Month: September 2014

The world of armchair philosophy

aristotle In the modern world there are thousands of voices demanding your attention. From advertising to politics to polite dinner conversation, someone is always practicing philosophy. I know philosophy is that oft maligned, and sadly oft neglected field of study. That barely stops someone from telling you what they think is right and wrong. Whenever someone says that this view or that view is good or bad, or whether or not this law is better, or even when they suggest that life is about “whatever makes you happy,” they are engaging in the discipline of philosophy. I use the term “discipline” loosely because, more often than not, there is no discipline involved in the person engaged in debate. In fact it is quite clear to even the modest thinker that everyone from the scientist to the housewife engages in Philosophy. This is easy to demonstrate.

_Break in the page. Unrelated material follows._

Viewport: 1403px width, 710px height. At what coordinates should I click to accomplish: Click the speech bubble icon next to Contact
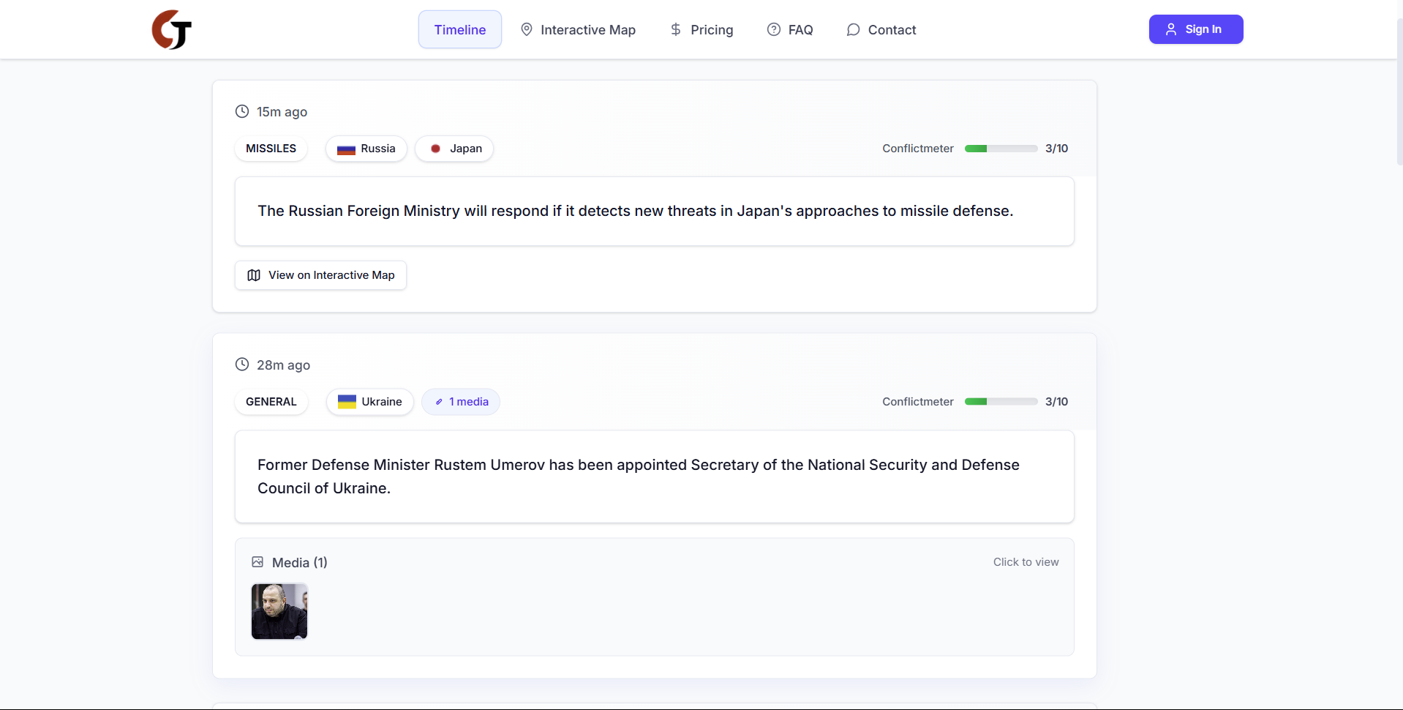coord(853,30)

Consider Lilith. She is a mother of three raising her two boys and one girl. She just disciplined the youngest child for stealing her brother’s cookie while he was busy looking for his dropped fork. How is she engaging in philosophy you ask? It’s simple really, she believes that stealing is wrong and she wishes to discourage her daughter from the act. She may not even know why she believes that stealing is wrong, but that doesn’t stop her from pushing her views onto her daughter. Everything about the situation, from the choice to discipline, to the manner of discipline, to the notion of parents teaching children are all questions of philosophy. Consider if Liliith’s husband were to arrive to the table, witness the discipline and suggest that their daughter was right to take the cookie and that if her brother wanted to keep his cookie, he should guard it better. What do you suppose the conversation would look like then?

Philosophy is inescapable therefore the question becomes, what is good philosophy and what is bad philosophy? I can’t give you a full answer without boring you to tears, assuming you have even read this far. However I can suggest that there are authors who make compelling arguments that are far from what would be considered strict rational arguments. You hear our politicians using hot-button, emotional fire starters like abortion and women’s rights and racism to convince people that their philosophies are correct. The most recent debacle in Ferguson devolved quite far from reasonable conversation yet it left a segment of the population utterly convinced that something so heinous as rioting, pillaging, and looting was completely justifiable. With philosophers like the anchors on major media networks, who needs morons?